**EXCERPTED DATA:**
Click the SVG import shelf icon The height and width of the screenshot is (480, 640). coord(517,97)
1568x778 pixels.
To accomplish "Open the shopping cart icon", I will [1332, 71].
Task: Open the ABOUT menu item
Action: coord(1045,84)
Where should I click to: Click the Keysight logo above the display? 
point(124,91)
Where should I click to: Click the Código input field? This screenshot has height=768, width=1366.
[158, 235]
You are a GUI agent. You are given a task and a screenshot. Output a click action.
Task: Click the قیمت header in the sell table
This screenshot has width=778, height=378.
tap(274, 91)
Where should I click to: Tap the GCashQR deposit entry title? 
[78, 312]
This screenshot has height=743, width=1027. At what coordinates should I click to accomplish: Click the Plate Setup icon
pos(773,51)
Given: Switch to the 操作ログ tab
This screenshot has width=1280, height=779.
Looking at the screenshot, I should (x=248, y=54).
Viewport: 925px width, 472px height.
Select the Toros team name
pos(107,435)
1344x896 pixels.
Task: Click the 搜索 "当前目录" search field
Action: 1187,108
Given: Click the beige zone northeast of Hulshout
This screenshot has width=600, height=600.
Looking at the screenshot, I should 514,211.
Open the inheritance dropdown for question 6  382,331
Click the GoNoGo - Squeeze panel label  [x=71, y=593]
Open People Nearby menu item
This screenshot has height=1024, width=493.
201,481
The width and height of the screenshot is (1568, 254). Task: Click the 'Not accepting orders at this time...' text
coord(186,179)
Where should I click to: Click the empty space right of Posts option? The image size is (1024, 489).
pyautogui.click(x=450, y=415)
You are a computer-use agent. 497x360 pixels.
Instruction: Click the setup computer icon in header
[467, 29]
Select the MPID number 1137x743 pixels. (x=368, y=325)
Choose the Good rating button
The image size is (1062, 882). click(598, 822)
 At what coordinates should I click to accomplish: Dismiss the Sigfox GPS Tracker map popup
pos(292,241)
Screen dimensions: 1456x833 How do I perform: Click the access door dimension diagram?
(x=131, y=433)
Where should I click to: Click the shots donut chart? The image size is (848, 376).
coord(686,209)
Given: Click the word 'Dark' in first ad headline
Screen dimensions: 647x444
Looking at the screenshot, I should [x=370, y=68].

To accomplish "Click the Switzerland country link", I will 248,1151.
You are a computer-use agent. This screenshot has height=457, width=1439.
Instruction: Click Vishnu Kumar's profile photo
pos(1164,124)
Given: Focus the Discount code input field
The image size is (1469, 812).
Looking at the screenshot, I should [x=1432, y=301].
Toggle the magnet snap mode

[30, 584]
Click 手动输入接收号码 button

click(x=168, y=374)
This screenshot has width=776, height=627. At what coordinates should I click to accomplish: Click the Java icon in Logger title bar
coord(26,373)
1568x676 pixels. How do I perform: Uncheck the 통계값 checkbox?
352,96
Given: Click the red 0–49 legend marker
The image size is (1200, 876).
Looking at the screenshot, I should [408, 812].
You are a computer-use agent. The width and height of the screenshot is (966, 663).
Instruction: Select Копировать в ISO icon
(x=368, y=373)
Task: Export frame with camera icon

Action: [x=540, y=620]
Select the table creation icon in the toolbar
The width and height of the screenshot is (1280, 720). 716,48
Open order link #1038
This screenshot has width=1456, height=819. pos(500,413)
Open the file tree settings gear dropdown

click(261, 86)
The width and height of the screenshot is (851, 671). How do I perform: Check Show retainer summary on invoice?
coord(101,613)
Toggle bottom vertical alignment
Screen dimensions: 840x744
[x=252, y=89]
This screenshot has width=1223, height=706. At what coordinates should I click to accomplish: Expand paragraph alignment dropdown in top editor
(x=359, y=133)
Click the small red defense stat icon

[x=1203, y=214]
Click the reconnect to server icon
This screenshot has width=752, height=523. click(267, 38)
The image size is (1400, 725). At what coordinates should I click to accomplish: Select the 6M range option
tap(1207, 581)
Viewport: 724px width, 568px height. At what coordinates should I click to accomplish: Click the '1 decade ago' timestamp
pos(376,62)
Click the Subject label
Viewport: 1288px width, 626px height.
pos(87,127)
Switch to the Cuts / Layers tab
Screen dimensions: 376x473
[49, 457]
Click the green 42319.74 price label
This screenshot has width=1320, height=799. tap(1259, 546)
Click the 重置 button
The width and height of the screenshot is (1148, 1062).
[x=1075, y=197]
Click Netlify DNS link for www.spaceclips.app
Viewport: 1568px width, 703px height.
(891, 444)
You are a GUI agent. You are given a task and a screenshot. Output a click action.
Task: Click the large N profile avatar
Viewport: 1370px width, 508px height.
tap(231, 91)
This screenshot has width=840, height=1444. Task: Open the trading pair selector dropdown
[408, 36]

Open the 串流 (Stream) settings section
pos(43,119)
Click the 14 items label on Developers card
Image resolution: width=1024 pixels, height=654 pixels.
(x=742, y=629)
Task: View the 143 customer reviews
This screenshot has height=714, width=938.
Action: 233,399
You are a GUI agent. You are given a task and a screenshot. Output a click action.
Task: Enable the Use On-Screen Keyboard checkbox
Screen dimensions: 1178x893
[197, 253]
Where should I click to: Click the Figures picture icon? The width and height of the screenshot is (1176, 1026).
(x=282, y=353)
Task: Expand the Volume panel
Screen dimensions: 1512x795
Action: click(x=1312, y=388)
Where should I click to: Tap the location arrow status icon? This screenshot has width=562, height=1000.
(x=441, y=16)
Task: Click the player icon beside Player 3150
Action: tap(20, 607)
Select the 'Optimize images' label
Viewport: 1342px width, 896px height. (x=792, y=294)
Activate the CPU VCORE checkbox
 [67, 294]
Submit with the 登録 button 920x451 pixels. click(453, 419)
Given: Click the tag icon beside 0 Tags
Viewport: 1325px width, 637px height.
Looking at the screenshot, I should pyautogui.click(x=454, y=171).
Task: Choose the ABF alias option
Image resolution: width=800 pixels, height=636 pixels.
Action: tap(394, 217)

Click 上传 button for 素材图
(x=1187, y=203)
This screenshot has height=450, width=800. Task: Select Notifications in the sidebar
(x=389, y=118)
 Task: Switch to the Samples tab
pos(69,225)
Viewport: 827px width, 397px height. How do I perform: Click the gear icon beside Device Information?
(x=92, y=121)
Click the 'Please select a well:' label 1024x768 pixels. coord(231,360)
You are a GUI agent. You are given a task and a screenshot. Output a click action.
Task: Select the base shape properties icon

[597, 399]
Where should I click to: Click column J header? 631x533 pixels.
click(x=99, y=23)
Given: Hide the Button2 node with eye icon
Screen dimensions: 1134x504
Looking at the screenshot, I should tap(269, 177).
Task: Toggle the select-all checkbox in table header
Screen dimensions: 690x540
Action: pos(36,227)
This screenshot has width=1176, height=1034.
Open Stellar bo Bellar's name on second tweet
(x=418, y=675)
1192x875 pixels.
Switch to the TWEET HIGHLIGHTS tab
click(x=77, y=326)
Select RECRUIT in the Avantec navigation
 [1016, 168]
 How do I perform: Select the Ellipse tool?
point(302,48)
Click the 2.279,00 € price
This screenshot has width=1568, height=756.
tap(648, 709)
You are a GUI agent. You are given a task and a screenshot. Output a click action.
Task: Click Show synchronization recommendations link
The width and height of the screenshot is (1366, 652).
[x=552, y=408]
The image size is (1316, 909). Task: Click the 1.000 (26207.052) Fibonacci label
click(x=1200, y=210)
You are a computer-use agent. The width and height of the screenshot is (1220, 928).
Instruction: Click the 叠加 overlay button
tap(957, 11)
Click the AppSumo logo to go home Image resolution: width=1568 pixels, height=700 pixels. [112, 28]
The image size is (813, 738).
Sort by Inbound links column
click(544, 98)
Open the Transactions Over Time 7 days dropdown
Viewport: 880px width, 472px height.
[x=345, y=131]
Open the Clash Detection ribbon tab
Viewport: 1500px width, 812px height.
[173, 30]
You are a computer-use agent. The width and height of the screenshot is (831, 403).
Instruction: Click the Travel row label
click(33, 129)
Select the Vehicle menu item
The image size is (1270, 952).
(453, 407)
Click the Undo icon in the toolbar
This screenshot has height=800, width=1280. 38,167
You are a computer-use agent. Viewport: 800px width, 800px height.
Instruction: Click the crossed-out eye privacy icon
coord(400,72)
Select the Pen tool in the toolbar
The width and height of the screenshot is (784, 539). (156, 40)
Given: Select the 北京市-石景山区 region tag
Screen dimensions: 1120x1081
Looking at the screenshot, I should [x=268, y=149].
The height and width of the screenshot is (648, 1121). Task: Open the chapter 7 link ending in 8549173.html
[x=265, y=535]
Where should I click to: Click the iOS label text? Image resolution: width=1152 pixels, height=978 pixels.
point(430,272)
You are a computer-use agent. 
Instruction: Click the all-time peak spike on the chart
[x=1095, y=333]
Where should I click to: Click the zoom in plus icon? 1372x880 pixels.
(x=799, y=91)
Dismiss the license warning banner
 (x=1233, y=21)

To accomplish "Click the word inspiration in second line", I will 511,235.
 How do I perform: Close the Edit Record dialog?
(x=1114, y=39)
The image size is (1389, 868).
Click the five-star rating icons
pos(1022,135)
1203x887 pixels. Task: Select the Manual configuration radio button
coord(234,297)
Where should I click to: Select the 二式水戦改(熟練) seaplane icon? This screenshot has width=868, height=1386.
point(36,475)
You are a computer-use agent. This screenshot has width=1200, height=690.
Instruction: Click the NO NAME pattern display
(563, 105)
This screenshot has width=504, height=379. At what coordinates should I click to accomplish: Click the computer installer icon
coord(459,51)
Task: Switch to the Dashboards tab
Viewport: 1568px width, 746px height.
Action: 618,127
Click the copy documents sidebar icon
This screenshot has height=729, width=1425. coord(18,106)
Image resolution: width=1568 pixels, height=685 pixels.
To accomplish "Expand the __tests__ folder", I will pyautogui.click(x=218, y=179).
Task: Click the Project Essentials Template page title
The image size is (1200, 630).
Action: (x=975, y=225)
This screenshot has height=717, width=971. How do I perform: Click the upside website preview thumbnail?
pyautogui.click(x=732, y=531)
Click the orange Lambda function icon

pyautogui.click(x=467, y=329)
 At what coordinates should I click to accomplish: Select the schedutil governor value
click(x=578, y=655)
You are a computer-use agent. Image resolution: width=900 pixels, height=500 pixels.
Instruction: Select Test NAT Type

**THE PROBLEM:** Before answering, check every line of the records for the string "word", then state how many lines have it, with the number only.

**RESULT OF THIS TASK:** 2